Ches Smith Runs the Vodou Down

Drummer/composer Ches Smith got into Vodou drumming almost by accident. As a graduate student studying music at Mills College in Oakland, California, he was asked to accompany an Afro-Haitian dance class back in 2000. “I didn’t know anything about Haitian music,” he said recently from his Brooklyn home. To prepare, he went to Amoeba Music and purchased a field recording of a Vodou ceremony. “It was blazing-fast drumming … I couldn’t even tell if it was in 5/4 or 4/4.”

From that chance encounter with Haitian Vodou music grew a lifelong fascination with its complex polyrhythms and spellbinding chants, even as his career as a drummer took him in other directions. Now, more than 20 years later, Smith is releasing a groundbreaking album, Path Of Seven Colors (Pyroclastic Records), combining Vodou music with jazz composition and improvisation.

Smith recorded the work with his group We All Break, a cross-cultural octet including four jazz musicians and four traditional Haitian drummers and singers, who pool their talents to make a hybrid music that is stunningly original and mesmerizing in its ritualistic power.

In addition to Smith on drum set, the octet features three musicians at the forefront of experimental and improvised music — pianist Matt Mitchell, alto saxophonist Miguel Zenón and bassist Nick Dunston — combined with Haitian vocalist Sirene Dantor Rene and a trio of master Haitian drummers: Fanfan Jean-Guy Rene, Markus Schwartz and drummer/songwriter Daniel Brevil, who contributed several original compositions. The album’s June release was accompanied by a 50-minute documentary on the making of the album by filmmaker Mimi Chakarova.

Smith has played a variety of experimental music forms as a leader and sideman, indulging a taste for both rock and jazz drumming. When in his 20s, Smith played with rock experimentalists like Mr. Bungle and Secret Chiefs 3. In recent years, he has recorded with jazz innovators like Tim Berne’s Snakeoil, Marc Ribot, Craig Taborn, Mat Maneri, John Zorn, Nels Cline and Dave Holland.

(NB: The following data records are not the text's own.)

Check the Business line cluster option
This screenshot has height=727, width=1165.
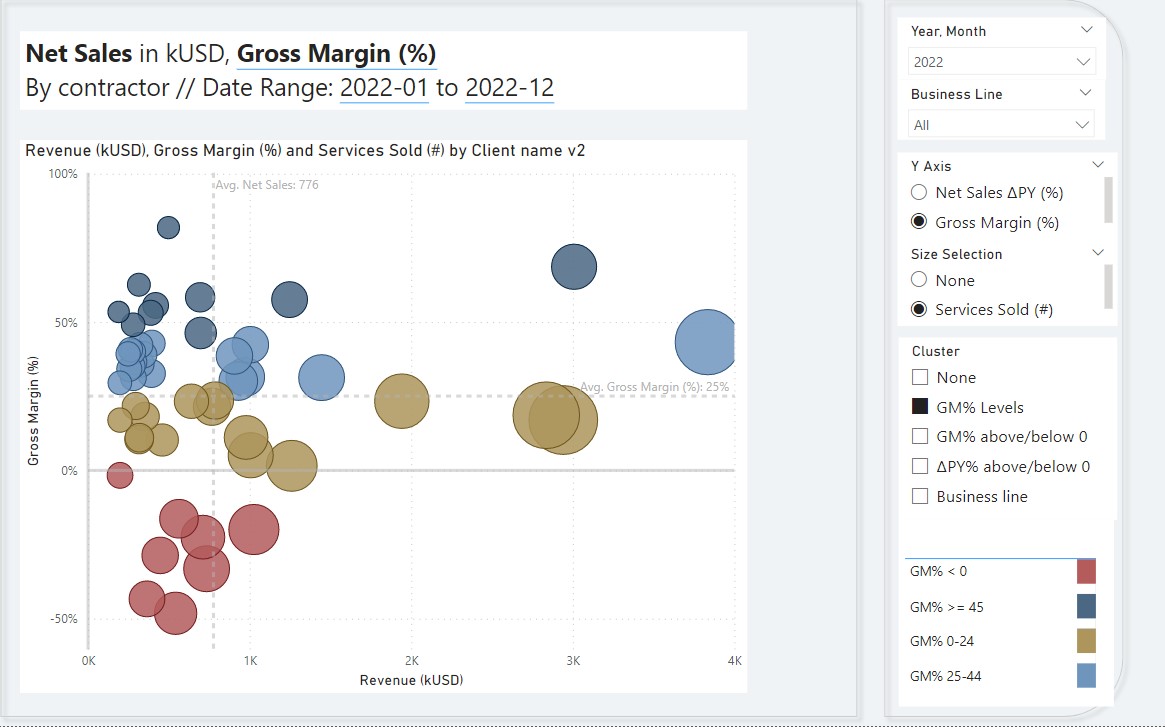coord(920,496)
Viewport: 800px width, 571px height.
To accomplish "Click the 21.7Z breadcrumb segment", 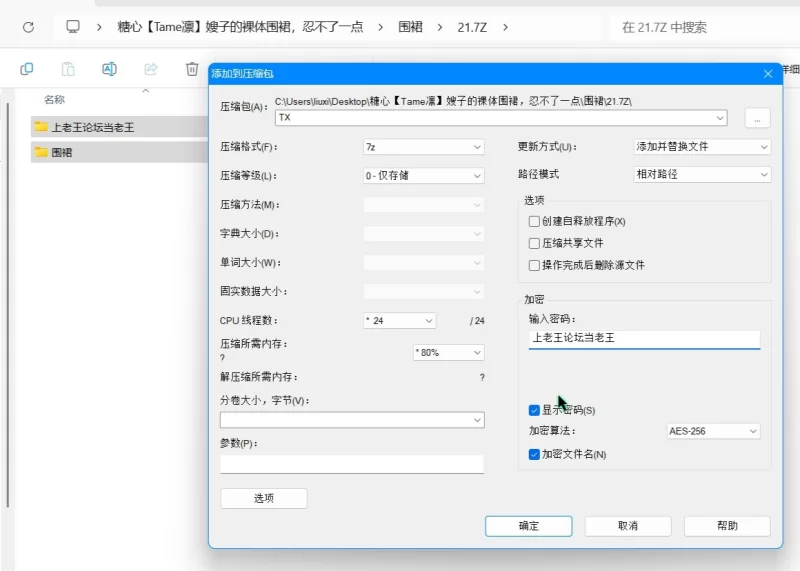I will 473,27.
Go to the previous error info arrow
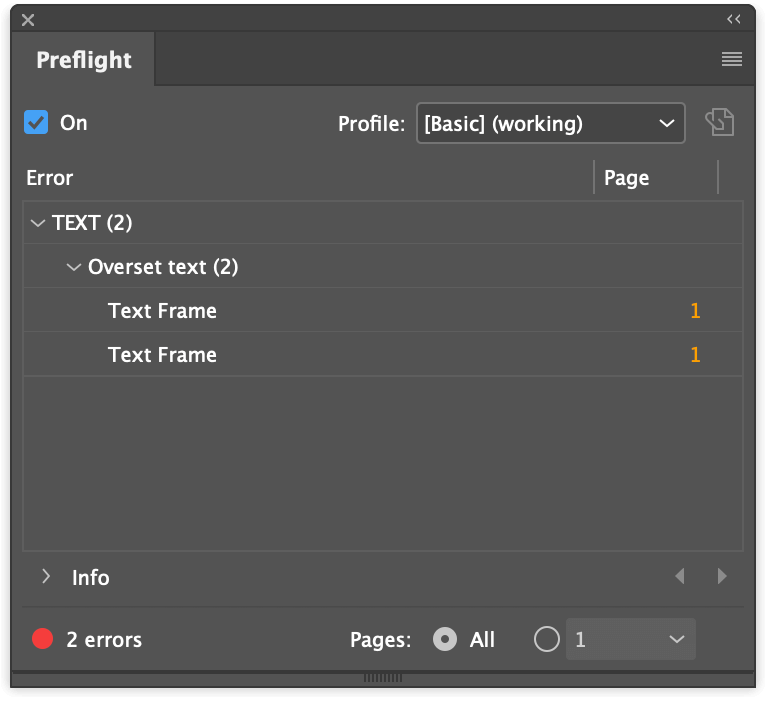 (x=680, y=576)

The group’s name, We All Break, is a reference to a staple of Vodou drumming called the kase (pronounced ka-say), a break in the main rhythmic pattern introduced by the lead drummer.

“It’s designed to kinda shock the initiates, throw them off balance,” Smith said. “If they’re dancing to the beat, it kinda pulls the rug out from under them. It’s essentially polyrhythmical in nature, highlighting the undercurrent of the rhythm that was in the first part.” In Vodou ritual, disorienting the initiates in this way is supposed to facilitate an ecstatic experience in which they may become possessed by the spirits the ceremony is designed to summon.

The idea of combining religious and secular music gave Smith some pause — in fact, more so than it did his Haitian collaborators. “I had reservations, but they didn’t,” he said. “I wanted to blend the two [genres] and feature this incredible drumming, but I asked Marcus and Daniel, ‘Is this a good idea?’ They said, ‘Let’s try it.’ Daniel brought some of his friends to [our] second gig, and they approved. They saw that the drums and Haitian songs were prominent in the music.”

Smith describes his attraction to Vodou music as a physical thing. “I’m generalizing, but it felt like Elvin Jones to me — it had that kind of visceral grip on me,” he said. “It just was a feeling it gave me. I almost want to say I’d feel that way even if I didn’t play drums. The way certain rhythms went together it was really funky and powerful at the same time … and really polyrhythmic. ”

Those interests began as a young teen in Sacramento, when he and his older brother, also a drummer, would play along with rock music on the radio. “At 14 or 15, I started playing all the time, reading drum magazines; I began to realize I’d better learn the rudiments.” An early teacher made him mixtapes and got him listening to jazz drummers.

Following up on his interest in Vodou music, Smith visited Haiti, attended Vodou ceremonies and began to comprehend the music’s spiritual underpinnings.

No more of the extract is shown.